Getting fast and accurate notifications for site changes?

On the side, I work as a digital coordinator for a Danish classical music label.

I have to keep diligent tabs on reviews of classical music from a Danish newspaper, specifically this reporter and site as it updates: https://politiken.dk/person/2780_Thomas_Michelsen

There is no RSS-feed as far as I can see to this specific site otherwise I could set up an IFTTT with an email.

What would be the best way for me be able to get quick notifications on any new review from this site?

You could set up a monitoring alert with VisualPing: https://visualping.io
It used to be ChangeDetect.com (or something like that). The service used to be free, but now they charge. But if it’s something you need, it may very well be worth the cost.

2 Likes

https://blogtrottr.com/

1 Like

See if you can make a custom RSS feed with Feed43. It’s worked for me before.

1 Like

This solution needs a working rss as far as I can tell, no? I tried it with this site: https://www.kristeligt-dagblad.dk/bruger/781

it’s a little complicated that service, it serves me a bunch of code when I enter this link https://www.kristeligt-dagblad.dk/bruger/781 in an attempt to create a new feed. Can you help?

I have used visualping before and it’s a good service, but I often run out pretty fast of the free checks unfortunately

Happy to help. I’ve configured the feed—does this look good?

https://feed43.com/2606702124374453.xml

I’ll add some notes on how to set up a feed shortly, for future reference :slight_smile:

Edit: notes as promised:

Check out Feed43’s own tutorials

Step 1. Specify source page address (URL)

Self-explanatory.

https://www.kristeligt-dagblad.dk/bruger/781

Step 2. Define extraction rules

From the raw html of the entire page, how do we get neatly formatted items for the RSS feed?

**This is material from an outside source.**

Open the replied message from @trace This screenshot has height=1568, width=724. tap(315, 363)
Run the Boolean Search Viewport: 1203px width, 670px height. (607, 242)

Global Search Pattern (optional):

Isolate the section of the page which contains all of the items you’re interested in

<h2 class="heading">Seneste</h2>{%}<h2 class="heading">Mest læste</h2>

Explanation:

  • Scan for <h2 class="heading">Seneste</h2>
  • Extract everything until <h2 class="heading">Mest læste</h2> (the beginning of the next section, which we are not interested in)
  • {%} is the content of interest
Item (repeatable) Search Pattern:

Extract the individual items (i.e. articles) for the RSS feed

Looking at the html, this is the full code for each article:

Click to expand
<article class="article small-wide kicker paid" data-id="2018677">
<a href="https://www.kristeligt-dagblad.dk/kultur/beethovens-langvarige-soegen-efter-det-rette-religioese-udtryk" class="link" tabindex="-1"></a>
<strong class="kicker">Boguddrag</strong>
<em class="paid">For abonnenter</em>
<time datetime="2020-04-20T00:00:00+02:00" class="publication"><span>20.04.2020</span> <span>00:00</span></time>
<div class="byline">Af Peter DĂĽrrfeld</div>
<h2 class="heading"><a href="https://www.kristeligt-dagblad.dk/kultur/beethovens-langvarige-soegen-efter-det-rette-religioese-udtryk">Beethovens langvarige søgen efter det rette religiøse udtryk</a></h2>
<div class="image" data-image="/sites/default/files/styles/*/public/2020/04/1587308084.jpg"></div>
<div class="lead">
<p>Kristeligt Dagblads musikanmelder Peter Dürrfeld er aktuel med bogen ”Beethoven. Den symfoniske mester”, som der bringes et uddrag fra her</p>
</div>
</article>

So this is what I used:

<article{*}
<time{*}
<span>{%}</span>{*}
<div class="byline">{%}</div>{*}
<h2 class="heading"><a href="{%}">{%}</a>{*}
<div class="lead">{*}
<p>{%}</p>

Explanation:

  • Scan for <article – this finds the start of the block of code corresponding to an article
  • {*} (sort of) means “go to the next search pattern”, i.e…
  • Scan for <time, then…
  • Take whatever is between <span> and </span> as the first string of interest – this is the date of the article (again, {%} represents content of interest)
  • Then scan for <div class="byline"> then take everything until </div> as the second string of interest – this is the name of the author. I didn’t end up using this in the final output since all the articles are by Peter DĂĽrrfeld
  • Along the same lines, <h2 class="heading"><a href="{%}">{%}</a>{*} extracts the link and the title of the article
  • Finally, we scan for <div class="lead"> then take everything between <p> and </p> as the content of the article

All going well, we have the following to work with:

Item 1 <Sun, 26 Apr 2020 01:25:23 GMT>
{%1} = 20.04.2020
{%2} = Af Peter DĂĽrrfeld
{%3} = https://www.kristeligt-dagblad.dk/kultur/beethovens-langvarige-soegen-efter-det-rette-religioese-udtryk
{%4} = Beethovens langvarige søgen efter det rette religiøse udtryk
{%5} = Kristeligt Dagblads musikanmelder Peter Dürrfeld er aktuel med bogen ”Beethoven. Den symfoniske mester”, som der bringes et uddrag fra her

Item 2 ... 

The rest is pretty self-explanatory. Set up the feed how you like, in this case:

  • Item Title Template: {%1} - {%4}
  • Item Link Template: {%3}
  • Item Content Template: {%5}

I hope my walk-through is intelligible! :grimacing:

1 Like

Thanks! That was a tremendous help, although I have no idea how you did that.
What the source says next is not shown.